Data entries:
◆ ◆ ◆ ◆ ◆

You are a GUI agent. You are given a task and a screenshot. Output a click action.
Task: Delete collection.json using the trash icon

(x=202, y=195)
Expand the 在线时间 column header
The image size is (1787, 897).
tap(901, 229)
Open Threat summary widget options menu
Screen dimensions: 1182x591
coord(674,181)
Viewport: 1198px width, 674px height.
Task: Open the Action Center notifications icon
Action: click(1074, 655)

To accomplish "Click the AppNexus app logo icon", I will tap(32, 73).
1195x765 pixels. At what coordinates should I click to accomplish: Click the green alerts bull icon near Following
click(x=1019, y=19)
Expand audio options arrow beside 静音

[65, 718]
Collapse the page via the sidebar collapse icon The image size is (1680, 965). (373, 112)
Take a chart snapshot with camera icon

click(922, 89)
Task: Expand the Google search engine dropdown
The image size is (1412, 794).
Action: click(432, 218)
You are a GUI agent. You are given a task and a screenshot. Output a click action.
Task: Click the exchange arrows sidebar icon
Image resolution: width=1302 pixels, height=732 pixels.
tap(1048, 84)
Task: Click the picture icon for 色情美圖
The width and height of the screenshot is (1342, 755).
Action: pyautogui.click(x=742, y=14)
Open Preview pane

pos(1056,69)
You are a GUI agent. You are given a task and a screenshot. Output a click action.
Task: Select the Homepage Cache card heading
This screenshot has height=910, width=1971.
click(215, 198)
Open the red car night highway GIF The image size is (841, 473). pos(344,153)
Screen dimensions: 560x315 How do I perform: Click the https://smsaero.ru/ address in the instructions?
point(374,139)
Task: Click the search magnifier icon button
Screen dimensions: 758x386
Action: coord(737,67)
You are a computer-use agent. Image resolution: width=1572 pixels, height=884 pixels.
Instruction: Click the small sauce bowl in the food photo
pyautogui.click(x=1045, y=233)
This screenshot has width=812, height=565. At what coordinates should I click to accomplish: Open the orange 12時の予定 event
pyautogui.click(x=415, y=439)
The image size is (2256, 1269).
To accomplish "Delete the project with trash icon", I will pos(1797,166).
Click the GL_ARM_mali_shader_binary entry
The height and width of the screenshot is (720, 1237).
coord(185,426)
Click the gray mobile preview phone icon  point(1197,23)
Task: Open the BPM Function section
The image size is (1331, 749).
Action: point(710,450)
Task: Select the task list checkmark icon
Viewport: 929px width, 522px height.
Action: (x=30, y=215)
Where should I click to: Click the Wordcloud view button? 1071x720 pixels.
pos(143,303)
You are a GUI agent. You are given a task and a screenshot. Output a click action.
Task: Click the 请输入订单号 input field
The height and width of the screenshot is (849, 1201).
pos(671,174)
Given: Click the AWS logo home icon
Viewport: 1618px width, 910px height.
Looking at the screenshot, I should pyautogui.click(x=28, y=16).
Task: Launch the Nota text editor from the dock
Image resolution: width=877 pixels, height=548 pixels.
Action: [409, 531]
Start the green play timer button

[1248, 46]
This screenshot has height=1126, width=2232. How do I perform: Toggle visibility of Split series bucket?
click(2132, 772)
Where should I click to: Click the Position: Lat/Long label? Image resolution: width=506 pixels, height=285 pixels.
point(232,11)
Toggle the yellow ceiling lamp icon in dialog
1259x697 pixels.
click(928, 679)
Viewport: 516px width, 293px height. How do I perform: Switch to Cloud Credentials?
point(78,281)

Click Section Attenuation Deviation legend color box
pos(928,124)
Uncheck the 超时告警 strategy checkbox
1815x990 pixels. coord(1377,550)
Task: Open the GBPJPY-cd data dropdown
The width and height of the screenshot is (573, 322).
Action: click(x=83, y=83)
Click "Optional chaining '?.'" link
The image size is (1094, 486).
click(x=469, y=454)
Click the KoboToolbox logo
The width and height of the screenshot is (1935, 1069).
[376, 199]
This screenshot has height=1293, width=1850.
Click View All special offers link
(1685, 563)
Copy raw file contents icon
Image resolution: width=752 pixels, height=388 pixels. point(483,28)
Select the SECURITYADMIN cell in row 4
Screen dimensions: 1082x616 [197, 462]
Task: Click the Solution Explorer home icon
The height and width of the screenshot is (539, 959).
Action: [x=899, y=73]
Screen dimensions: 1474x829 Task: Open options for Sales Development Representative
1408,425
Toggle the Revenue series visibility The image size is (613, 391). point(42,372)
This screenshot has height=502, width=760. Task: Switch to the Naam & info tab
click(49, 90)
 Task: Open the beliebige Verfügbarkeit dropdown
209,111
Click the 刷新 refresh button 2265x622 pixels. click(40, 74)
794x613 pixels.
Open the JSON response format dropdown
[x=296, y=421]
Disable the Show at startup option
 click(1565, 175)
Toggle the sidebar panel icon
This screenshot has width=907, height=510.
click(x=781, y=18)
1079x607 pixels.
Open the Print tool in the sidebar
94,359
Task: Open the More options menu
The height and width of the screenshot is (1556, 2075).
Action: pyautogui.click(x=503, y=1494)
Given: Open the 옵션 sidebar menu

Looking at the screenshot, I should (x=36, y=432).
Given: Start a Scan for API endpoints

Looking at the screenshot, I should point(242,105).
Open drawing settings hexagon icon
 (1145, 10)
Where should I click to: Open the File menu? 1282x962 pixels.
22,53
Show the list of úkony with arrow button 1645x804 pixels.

◆ ◆ ◆ ◆ ◆

PROBLEM => Each record must be output word for word.

EXERCISE SOLUTION =>
You are a GUI agent. You are given a task and a screenshot. Output a click action.
Task: Delete collection.json using the trash icon

(x=202, y=195)
Expand the 在线时间 column header
The image size is (1787, 897).
tap(901, 229)
Open Threat summary widget options menu
Screen dimensions: 1182x591
coord(674,181)
Viewport: 1198px width, 674px height.
Task: Open the Action Center notifications icon
Action: click(1074, 655)

To accomplish "Click the AppNexus app logo icon", I will tap(32, 73).
1195x765 pixels. At what coordinates should I click to accomplish: Click the green alerts bull icon near Following
click(x=1019, y=19)
Expand audio options arrow beside 静音

[65, 718]
Collapse the page via the sidebar collapse icon The image size is (1680, 965). (373, 112)
Take a chart snapshot with camera icon

click(922, 89)
Task: Expand the Google search engine dropdown
The image size is (1412, 794).
Action: click(432, 218)
You are a GUI agent. You are given a task and a screenshot. Output a click action.
Task: Click the exchange arrows sidebar icon
Image resolution: width=1302 pixels, height=732 pixels.
tap(1048, 84)
Task: Click the picture icon for 色情美圖
The width and height of the screenshot is (1342, 755).
Action: pyautogui.click(x=742, y=14)
Open Preview pane

pos(1056,69)
You are a GUI agent. You are given a task and a screenshot. Output a click action.
Task: Select the Homepage Cache card heading
This screenshot has height=910, width=1971.
click(215, 198)
Open the red car night highway GIF The image size is (841, 473). pos(344,153)
Screen dimensions: 560x315 How do I perform: Click the https://smsaero.ru/ address in the instructions?
point(374,139)
Task: Click the search magnifier icon button
Screen dimensions: 758x386
Action: coord(737,67)
You are a computer-use agent. Image resolution: width=1572 pixels, height=884 pixels.
Instruction: Click the small sauce bowl in the food photo
pyautogui.click(x=1045, y=233)
This screenshot has width=812, height=565. At what coordinates should I click to accomplish: Open the orange 12時の予定 event
pyautogui.click(x=415, y=439)
The image size is (2256, 1269).
To accomplish "Delete the project with trash icon", I will pos(1797,166).
Click the GL_ARM_mali_shader_binary entry
The height and width of the screenshot is (720, 1237).
coord(185,426)
Click the gray mobile preview phone icon  point(1197,23)
Task: Open the BPM Function section
The image size is (1331, 749).
Action: point(710,450)
Task: Select the task list checkmark icon
Viewport: 929px width, 522px height.
Action: (x=30, y=215)
Where should I click to: Click the Wordcloud view button? 1071x720 pixels.
pos(143,303)
You are a GUI agent. You are given a task and a screenshot. Output a click action.
Task: Click the 请输入订单号 input field
The height and width of the screenshot is (849, 1201).
pos(671,174)
Given: Click the AWS logo home icon
Viewport: 1618px width, 910px height.
Looking at the screenshot, I should pyautogui.click(x=28, y=16).
Task: Launch the Nota text editor from the dock
Image resolution: width=877 pixels, height=548 pixels.
Action: [409, 531]
Start the green play timer button

[1248, 46]
This screenshot has height=1126, width=2232. How do I perform: Toggle visibility of Split series bucket?
click(2132, 772)
Where should I click to: Click the Position: Lat/Long label? Image resolution: width=506 pixels, height=285 pixels.
point(232,11)
Toggle the yellow ceiling lamp icon in dialog
1259x697 pixels.
click(928, 679)
Viewport: 516px width, 293px height. How do I perform: Switch to Cloud Credentials?
point(78,281)

Click Section Attenuation Deviation legend color box
pos(928,124)
Uncheck the 超时告警 strategy checkbox
1815x990 pixels. coord(1377,550)
Task: Open the GBPJPY-cd data dropdown
The width and height of the screenshot is (573, 322).
Action: click(x=83, y=83)
Click "Optional chaining '?.'" link
The image size is (1094, 486).
click(x=469, y=454)
Click the KoboToolbox logo
The width and height of the screenshot is (1935, 1069).
[376, 199]
This screenshot has height=1293, width=1850.
Click View All special offers link
(1685, 563)
Copy raw file contents icon
Image resolution: width=752 pixels, height=388 pixels. point(483,28)
Select the SECURITYADMIN cell in row 4
Screen dimensions: 1082x616 [197, 462]
Task: Click the Solution Explorer home icon
The height and width of the screenshot is (539, 959).
Action: [x=899, y=73]
Screen dimensions: 1474x829 Task: Open options for Sales Development Representative
1408,425
Toggle the Revenue series visibility The image size is (613, 391). point(42,372)
This screenshot has height=502, width=760. Task: Switch to the Naam & info tab
click(49, 90)
 Task: Open the beliebige Verfügbarkeit dropdown
209,111
Click the 刷新 refresh button 2265x622 pixels. click(40, 74)
794x613 pixels.
Open the JSON response format dropdown
[x=296, y=421]
Disable the Show at startup option
 click(1565, 175)
Toggle the sidebar panel icon
This screenshot has width=907, height=510.
click(x=781, y=18)
1079x607 pixels.
Open the Print tool in the sidebar
94,359
Task: Open the More options menu
The height and width of the screenshot is (1556, 2075).
Action: pyautogui.click(x=503, y=1494)
Given: Open the 옵션 sidebar menu

Looking at the screenshot, I should (x=36, y=432).
Given: Start a Scan for API endpoints

Looking at the screenshot, I should point(242,105).
Open drawing settings hexagon icon
 (1145, 10)
Where should I click to: Open the File menu? 1282x962 pixels.
22,53
Show the list of úkony with arrow button 1645x804 pixels.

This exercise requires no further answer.